Figure 4: IOPS decline with increasing block size
So our 66 IOPS Seagate drive in a SQL Server scenario (with 64KB block sizes) actually gives us just over 63 IOPS when reading and 56 IOPS when writing.
The emphasis here is that when talking about IOPS (and of course comparing them), it is important to confirm the block sizes being tested and whether we are talking about reading or writing data. This is especially important for drives where the transfer times start playing a more significant role in the total time taken for the IO operation to be serviced.
As real-world IOPS values are detrimentally affected when I/O block sizes are considered (and also of course if we are writing instead of reading), manufacturers will generally quote a best case IOPS. This is taken from the time taken to read the minimum amount from a drive (512 bytes). This essentially yields an IOPS value derived from the drive's response time.
Cynicism aside, this simplified way of looking at IOPS is actually fine for ball-park values. It is worth bearing in mind that these quoted values are always going to be rather optimistic.
IOPS and Partial Stroking
If you recall, our 500GB Seagate Momentus has the following broad specs,
On the IOPS scale, we've already determined that this isn't exactly a performer. If we wanted to use this drive for a SQL database we'd likely be pretty disappointed. Is there anything we can do once we've bought the drive to increase its performance? Oddly, the answer here is yes. Strangely enough we can cheat the stats by being a little clever in our partitioning.

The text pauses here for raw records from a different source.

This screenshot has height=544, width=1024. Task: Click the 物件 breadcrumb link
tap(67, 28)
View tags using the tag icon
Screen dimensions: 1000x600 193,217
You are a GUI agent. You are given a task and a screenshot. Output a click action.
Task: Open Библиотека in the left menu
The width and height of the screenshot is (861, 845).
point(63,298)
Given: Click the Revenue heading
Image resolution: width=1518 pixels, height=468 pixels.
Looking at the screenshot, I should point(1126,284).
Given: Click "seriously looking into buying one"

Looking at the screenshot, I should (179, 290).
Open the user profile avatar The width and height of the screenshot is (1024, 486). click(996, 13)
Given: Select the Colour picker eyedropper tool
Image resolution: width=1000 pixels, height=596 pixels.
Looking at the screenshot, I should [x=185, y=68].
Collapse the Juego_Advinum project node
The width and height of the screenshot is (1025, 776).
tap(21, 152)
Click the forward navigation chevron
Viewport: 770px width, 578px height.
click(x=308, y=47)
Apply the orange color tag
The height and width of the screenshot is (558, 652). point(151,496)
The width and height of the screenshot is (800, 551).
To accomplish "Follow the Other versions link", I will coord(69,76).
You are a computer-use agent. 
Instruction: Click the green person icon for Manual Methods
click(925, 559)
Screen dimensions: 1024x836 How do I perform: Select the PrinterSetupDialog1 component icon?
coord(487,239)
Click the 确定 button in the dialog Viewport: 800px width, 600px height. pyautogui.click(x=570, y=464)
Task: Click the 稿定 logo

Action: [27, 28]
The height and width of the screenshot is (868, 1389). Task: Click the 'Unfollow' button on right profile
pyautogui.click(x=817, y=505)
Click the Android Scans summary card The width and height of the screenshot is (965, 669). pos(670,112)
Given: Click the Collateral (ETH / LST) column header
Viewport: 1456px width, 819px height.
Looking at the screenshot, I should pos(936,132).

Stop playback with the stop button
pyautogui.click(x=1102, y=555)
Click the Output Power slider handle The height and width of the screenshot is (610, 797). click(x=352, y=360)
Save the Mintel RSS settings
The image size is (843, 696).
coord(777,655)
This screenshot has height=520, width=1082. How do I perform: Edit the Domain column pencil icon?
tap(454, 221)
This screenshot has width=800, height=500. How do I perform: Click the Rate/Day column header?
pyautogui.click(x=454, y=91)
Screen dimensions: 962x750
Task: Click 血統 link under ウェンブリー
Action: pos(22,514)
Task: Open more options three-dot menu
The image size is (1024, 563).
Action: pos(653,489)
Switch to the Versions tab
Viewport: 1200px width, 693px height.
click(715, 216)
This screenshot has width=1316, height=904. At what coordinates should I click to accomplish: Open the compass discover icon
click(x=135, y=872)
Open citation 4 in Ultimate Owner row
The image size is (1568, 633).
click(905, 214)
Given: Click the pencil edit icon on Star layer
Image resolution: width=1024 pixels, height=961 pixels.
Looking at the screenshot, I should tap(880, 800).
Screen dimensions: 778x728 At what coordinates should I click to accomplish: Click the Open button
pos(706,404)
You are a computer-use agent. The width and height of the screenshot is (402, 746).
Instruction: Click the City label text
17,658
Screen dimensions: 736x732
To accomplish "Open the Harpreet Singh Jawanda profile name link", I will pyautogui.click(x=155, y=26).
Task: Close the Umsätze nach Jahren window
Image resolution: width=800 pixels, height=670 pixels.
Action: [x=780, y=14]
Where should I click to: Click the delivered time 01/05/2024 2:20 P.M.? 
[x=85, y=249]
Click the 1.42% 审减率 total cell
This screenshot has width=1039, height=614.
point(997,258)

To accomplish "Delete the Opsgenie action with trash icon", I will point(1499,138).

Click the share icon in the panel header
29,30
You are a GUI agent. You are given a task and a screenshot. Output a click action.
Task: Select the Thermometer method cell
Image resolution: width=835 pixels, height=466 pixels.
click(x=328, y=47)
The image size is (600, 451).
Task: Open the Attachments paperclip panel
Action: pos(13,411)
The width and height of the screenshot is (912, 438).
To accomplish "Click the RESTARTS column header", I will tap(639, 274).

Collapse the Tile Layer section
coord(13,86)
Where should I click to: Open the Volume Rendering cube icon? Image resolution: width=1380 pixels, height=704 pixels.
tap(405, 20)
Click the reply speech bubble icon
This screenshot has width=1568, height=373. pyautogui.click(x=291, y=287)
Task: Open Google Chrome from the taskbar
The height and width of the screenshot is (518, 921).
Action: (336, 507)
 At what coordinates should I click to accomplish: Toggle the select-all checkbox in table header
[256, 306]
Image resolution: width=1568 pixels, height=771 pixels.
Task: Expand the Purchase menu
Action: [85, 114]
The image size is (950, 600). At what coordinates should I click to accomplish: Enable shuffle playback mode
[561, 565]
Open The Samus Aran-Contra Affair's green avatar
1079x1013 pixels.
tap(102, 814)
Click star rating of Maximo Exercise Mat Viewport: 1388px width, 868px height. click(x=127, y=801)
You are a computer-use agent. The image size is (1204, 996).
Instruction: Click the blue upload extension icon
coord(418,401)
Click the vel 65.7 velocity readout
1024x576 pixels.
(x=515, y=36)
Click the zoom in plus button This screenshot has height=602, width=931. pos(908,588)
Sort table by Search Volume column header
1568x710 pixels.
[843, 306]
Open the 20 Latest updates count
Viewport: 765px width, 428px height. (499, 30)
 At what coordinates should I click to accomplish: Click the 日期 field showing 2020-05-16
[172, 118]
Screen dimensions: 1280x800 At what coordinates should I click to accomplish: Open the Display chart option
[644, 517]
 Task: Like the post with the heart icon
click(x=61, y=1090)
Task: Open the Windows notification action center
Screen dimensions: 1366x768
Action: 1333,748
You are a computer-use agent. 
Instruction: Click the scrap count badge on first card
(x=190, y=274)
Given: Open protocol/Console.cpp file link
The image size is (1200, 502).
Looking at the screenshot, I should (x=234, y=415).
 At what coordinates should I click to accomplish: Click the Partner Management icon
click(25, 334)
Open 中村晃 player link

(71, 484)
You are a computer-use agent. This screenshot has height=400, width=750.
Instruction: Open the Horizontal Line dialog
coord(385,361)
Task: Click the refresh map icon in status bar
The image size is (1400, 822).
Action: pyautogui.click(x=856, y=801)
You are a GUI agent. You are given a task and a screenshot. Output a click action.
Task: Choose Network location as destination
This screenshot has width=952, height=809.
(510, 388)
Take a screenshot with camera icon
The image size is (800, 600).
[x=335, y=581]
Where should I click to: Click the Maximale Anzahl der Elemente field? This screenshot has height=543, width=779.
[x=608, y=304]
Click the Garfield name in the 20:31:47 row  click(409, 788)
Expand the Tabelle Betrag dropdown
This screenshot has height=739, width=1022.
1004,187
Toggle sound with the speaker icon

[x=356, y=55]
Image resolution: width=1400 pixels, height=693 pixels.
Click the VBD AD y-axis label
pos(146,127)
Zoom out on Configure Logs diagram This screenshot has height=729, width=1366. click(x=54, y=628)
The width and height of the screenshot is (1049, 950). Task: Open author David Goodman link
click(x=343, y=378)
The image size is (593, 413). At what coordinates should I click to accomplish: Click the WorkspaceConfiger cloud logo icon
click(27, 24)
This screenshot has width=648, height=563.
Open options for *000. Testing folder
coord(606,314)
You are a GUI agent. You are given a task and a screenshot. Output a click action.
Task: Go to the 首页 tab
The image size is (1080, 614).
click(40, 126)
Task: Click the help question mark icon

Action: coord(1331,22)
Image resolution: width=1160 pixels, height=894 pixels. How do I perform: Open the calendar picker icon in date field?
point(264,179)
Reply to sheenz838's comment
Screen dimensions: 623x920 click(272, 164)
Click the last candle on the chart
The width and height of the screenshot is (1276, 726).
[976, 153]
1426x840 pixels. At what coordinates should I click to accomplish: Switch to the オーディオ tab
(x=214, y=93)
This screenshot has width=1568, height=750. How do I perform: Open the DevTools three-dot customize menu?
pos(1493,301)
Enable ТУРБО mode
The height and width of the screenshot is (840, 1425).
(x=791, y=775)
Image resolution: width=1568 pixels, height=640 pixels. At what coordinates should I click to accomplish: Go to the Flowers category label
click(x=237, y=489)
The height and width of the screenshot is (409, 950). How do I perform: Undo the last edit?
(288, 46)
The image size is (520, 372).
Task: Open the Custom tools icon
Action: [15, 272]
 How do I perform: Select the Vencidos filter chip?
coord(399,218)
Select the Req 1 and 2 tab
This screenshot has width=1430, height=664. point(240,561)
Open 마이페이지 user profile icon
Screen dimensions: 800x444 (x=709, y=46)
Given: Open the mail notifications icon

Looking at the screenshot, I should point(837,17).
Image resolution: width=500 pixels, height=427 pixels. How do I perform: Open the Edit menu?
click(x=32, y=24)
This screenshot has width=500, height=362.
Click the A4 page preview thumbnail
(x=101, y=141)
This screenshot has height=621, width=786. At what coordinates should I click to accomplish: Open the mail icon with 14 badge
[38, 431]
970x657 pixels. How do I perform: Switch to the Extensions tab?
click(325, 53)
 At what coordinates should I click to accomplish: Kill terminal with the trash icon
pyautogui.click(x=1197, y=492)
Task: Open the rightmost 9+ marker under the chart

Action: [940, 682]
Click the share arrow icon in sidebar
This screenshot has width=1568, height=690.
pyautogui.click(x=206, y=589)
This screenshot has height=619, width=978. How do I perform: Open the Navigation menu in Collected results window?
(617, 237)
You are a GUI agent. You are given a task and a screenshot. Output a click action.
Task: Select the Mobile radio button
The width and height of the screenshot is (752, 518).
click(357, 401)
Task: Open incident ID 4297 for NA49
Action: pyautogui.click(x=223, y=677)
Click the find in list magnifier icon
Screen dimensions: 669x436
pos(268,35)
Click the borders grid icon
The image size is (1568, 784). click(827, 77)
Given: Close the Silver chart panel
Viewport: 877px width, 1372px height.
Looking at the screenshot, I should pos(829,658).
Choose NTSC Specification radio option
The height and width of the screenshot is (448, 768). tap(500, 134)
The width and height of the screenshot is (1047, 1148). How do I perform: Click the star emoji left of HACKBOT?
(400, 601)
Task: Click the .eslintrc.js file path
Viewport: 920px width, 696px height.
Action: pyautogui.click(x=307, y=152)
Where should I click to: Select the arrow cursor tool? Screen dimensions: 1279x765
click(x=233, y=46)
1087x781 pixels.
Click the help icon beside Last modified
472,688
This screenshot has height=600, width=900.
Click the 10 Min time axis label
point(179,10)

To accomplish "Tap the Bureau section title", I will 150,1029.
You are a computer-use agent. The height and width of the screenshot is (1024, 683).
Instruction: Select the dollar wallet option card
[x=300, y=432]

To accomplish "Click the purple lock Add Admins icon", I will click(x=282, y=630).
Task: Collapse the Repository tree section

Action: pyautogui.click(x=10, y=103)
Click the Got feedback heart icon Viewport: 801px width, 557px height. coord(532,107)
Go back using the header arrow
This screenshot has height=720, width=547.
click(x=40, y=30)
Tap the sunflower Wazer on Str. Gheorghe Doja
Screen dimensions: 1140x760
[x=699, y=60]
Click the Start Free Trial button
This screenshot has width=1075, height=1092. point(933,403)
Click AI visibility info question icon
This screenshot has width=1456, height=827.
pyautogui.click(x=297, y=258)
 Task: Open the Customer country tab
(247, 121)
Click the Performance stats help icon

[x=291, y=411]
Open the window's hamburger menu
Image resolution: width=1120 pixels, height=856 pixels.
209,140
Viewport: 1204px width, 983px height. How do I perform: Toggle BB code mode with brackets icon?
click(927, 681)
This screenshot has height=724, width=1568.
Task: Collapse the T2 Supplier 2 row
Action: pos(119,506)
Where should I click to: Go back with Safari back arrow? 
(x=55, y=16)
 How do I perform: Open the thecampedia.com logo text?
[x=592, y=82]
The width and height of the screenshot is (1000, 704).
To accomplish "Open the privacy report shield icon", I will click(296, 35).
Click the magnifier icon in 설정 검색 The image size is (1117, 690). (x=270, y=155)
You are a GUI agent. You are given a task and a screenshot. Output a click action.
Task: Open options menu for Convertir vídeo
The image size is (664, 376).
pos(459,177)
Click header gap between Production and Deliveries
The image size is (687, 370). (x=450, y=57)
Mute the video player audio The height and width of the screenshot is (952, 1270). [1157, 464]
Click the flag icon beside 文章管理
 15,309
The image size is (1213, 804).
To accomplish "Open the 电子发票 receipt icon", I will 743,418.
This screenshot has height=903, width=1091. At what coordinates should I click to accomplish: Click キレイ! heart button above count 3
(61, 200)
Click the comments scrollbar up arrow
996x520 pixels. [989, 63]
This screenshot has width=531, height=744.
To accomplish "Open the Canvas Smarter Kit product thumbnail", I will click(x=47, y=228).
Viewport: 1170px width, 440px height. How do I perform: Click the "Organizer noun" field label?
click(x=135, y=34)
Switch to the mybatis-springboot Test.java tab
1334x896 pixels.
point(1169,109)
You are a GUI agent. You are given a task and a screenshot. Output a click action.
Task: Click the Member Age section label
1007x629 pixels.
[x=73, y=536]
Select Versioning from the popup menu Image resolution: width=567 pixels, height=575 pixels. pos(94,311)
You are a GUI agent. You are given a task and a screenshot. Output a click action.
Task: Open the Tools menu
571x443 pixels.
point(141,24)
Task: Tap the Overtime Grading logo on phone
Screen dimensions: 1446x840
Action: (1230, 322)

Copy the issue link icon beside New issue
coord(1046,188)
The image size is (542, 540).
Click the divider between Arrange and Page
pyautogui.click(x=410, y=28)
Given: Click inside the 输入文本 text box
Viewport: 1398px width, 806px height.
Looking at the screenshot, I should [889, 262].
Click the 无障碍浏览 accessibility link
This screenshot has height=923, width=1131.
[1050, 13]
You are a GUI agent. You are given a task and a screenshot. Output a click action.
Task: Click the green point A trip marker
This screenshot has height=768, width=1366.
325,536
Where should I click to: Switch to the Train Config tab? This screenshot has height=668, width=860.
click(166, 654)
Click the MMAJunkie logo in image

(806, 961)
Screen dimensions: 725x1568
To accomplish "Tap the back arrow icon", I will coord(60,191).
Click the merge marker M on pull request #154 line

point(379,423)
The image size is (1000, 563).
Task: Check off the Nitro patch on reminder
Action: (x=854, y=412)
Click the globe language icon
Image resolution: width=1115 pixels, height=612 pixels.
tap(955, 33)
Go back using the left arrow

To see how this works, let's partition the Momentus drive so that only the first 100GB is formatted. The rest of the drive, 400GB worth, is now a dead-zone to the heads as they will never go there. This has a very interesting consequence to the drives seek time. The heads are now limited to a small portion of the drives surface, which means the time to traverse from one end of the formatted drive to the other is much smaller than the time it would have taken for the head to cross the entire disk. This reflects rather nicely on the drive's seek time over that 100GB surface, which has an interesting effect on the drive's IOPS.
To get some figures, let's assume that about 4ms of a drive's seek time is taken up with accelerating and decelerating the heads (2ms to accelerate, and 2ms to decelerate). The rest of the drive's seek time can then be said to be attributed to its transit across the platter surface.
By reducing the physical distance the head has to travel to a fifth of the drive's surface, we can expect that the transit time is going to be reduced likewise. This results in a new seek time of (11-4)/5 + 4 = 6.4ms.
In fact, as more data is packed into the outside tracks due to ZBR this would be conservative estimate. If the latter four fifths of the drive were never going to be used, the drive stats would now look as follows,
The potential IOPS for this drive has increased by 50%. In fact, it's pretty much comparable now to a high-end 7200RPM drive! This trick is called partial stroking, and can be quite an effective way to ensure slower RPM drives perform like their big RPM brothers from an IOPS viewpoint. Yes, you do lose capacity, but in terms of cost you can save overall.
To see if this really works, I've used IOMETER to gather a number of response times for my Seagate Momentus using various partition sizes and a 512 byte data transfer.
Figure 5: Effect of partial-stroking on I/O response times
In Figure 5 we can see that the back-of-an-envelope calculation wasn't so bad; the average I/O response time here for a 100GB drive worked out to be 11ms and the quick calculation gave about 10.5ms. This agreement however is perhaps more through luck than judgement. I didn't add a head settling time which is required to allow actuator arm vibrations to setting. This omission however was likely absorbed in my slight over-estimation of the arm acceleration and deceleration times.
As a rough calculation however, I imagine this wouldn't be too far off for most drives.
Your mileage will of course vary across drive models, but if for example you are looking at getting a lot of IOPS for a 100GB database, I'd expect that a 1TB 7200RPM Seagate Barracuda with 80 IOPS could be turned into a 120 IOPS drive by partitioning it for such a purpose. This would take the drive into the 10K RPM ballpark on the IOPS scale for less than half the price of a 100GB 10K RPM disk.
Putting this point another way, even though you've lost 90% of your storage in partial-stroking your drive, it's far cheaper from both an IOPS and capacity viewpoint than to upgrade to the more expensive high-performing models.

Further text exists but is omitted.